Reply View | 0 replies
ronsor 2 days ago

> this secret be easily reverse engineered / inferred by having access to models weights
It could with a network this small. More generally this falls under "interpretability."

Reply View | 0 replies

roygbiv2 2 days ago

Awesome. I've just designed and built my own z80 computer, though right now it has 32kb ROM and 32kb RAM. This will definitely change on the next revision so I'll be sure to try it out.

Reply View 12 replies

wewewedxfgdf 2 days ago

RAM is very expensive right now.

Reply View | 11 replies
- wickedsight 2 days ago
  
  I just removed 128 megs of RAM from an old computer and am considering listing it on eBay to pay off my mortgage.
  
  Reply View | 1 reply
  
  nrhrjrjrjtntbt 2 days ago
  
  I wonder what year past 128M ram would pay off mortgage. Maybe 1985
  
  Reply View | 0 replies
- tgv 2 days ago
  
  We're talking kilobytes, not gigabytes. And it isn't DDR5 either.
  
  Reply View | 8 replies
  
  boomlinde 2 days ago
  
  Yeah, even an average household can afford 40k of slow DRAM if they cut down on luxuries like food and housing.
  
  Reply View | 6 replies
  
  StilesCrisis 2 days ago
  
  thats-the-joke.gif
  
  Reply View | 0 replies

gcanyon 2 days ago

So it seems like with the right code (and maybe a ton of future infrastructure for training?) Eliza could have been much more capable back in the day.

Reply View 1 reply

antonvs 2 days ago

The original ELIZA ran on an IBM 7094 mainframe, in the 1960s. That machine had 32K x 36-bit words, and no support for byte operations. It did support 6-bit BCD characters, packed 6 per word, but those were for string operations, and didn't support arithmetic or logical operations.
This means that a directly translated 40 KB Z80 executable might be a tight squeeze on that mainframe, because 40K > 32K, counting words, not bytes.

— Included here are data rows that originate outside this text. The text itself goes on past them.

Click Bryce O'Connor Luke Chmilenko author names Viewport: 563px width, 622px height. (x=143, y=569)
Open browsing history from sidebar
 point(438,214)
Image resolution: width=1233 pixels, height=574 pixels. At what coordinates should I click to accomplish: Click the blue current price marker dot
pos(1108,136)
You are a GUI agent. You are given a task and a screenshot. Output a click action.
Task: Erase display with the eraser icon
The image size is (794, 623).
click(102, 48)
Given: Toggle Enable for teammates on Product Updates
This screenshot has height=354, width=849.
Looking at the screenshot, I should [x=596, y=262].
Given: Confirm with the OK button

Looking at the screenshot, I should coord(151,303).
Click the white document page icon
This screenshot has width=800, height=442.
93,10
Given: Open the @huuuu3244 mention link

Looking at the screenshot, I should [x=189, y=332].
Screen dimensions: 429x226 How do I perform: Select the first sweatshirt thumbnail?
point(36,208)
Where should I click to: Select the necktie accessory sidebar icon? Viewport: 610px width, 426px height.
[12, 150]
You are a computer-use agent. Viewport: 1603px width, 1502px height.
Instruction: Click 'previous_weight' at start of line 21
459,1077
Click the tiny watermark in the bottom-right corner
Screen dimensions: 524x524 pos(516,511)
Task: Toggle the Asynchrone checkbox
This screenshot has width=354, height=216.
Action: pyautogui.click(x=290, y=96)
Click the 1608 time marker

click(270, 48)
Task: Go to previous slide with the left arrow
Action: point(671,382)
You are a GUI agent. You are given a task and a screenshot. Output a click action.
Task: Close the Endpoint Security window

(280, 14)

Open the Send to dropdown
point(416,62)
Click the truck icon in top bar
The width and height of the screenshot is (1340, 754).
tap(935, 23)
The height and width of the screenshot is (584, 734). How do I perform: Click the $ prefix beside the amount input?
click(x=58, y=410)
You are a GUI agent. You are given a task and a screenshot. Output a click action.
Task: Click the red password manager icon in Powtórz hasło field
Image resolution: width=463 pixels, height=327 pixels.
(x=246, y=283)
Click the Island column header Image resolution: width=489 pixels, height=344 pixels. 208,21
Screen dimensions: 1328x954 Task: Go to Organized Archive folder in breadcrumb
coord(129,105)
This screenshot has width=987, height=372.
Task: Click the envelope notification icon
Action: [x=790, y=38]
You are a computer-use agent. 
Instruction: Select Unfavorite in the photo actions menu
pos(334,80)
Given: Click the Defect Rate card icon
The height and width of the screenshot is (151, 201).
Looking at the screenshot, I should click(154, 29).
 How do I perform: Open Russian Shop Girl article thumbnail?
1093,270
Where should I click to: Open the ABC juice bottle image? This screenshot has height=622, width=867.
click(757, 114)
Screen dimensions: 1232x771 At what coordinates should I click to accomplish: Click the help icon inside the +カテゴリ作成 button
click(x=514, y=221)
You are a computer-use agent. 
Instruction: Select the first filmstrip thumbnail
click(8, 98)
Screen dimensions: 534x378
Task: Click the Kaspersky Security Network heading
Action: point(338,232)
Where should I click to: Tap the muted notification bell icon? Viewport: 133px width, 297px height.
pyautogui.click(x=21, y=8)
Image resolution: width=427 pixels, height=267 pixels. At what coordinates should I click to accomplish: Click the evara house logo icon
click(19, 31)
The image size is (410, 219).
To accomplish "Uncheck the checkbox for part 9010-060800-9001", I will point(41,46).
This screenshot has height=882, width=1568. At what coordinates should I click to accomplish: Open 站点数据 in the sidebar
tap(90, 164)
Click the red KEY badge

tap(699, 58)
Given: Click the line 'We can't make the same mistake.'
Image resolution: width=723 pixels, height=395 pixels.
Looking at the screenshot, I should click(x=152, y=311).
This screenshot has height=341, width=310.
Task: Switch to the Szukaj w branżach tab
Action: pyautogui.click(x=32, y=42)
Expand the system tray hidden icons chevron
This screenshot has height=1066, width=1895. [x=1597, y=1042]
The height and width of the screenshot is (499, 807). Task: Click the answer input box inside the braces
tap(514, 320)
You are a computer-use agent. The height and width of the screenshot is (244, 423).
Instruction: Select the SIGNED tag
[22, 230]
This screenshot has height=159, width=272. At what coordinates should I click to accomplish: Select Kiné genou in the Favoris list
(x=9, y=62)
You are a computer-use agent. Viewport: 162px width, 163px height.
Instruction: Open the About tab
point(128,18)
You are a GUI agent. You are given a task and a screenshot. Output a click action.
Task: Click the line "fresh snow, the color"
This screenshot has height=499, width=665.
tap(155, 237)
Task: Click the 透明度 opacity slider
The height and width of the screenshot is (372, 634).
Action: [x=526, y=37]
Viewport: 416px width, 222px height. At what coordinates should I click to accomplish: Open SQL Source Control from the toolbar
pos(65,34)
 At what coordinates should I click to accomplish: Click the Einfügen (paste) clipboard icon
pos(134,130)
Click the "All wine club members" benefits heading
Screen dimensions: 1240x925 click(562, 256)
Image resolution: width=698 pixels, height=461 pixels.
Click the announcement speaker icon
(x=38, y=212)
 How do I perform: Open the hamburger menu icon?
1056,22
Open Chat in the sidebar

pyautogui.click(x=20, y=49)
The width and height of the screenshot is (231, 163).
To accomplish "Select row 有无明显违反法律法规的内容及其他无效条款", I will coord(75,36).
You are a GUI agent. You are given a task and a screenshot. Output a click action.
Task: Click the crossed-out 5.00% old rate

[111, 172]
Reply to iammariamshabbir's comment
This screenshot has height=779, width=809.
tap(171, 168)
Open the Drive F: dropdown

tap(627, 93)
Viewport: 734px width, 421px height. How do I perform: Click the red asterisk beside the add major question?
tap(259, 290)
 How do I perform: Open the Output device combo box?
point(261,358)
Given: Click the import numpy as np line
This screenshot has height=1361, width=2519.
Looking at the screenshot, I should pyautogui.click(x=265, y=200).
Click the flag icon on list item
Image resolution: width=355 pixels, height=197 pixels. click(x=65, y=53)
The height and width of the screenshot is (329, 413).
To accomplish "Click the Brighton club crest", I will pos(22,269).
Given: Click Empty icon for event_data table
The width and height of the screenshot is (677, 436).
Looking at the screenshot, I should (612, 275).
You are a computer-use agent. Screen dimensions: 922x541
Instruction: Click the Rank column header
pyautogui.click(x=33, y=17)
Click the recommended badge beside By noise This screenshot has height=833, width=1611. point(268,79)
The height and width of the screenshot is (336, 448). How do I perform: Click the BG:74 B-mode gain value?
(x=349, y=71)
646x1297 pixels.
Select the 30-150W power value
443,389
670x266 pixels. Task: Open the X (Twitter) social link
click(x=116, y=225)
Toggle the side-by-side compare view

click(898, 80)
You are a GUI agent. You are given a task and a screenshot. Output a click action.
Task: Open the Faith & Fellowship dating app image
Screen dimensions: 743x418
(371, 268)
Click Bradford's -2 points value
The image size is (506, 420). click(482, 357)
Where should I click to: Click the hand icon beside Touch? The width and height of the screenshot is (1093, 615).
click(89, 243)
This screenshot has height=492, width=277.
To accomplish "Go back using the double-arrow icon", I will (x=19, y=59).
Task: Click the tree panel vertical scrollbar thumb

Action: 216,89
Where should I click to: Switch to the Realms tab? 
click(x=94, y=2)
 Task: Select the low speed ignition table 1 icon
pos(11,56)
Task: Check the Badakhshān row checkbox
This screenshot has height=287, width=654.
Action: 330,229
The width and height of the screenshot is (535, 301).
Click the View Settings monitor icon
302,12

Of course if most of that size is just 2-bit weight data then it might not be so bad.
ELIZA running on later hardware would have been a different story, with the Z80 - released in 1976 - being an example.

Reply View | 0 replies

orbital-decay 2 days ago

Pretty cool! I wish free-input RPGs of old had fuzzy matchers. They worked by exact keyword matching and it was awkward. I think the last game of that kind (where you could input arbitrary text when talking to NPCs) was probably Wizardry 8 (2001).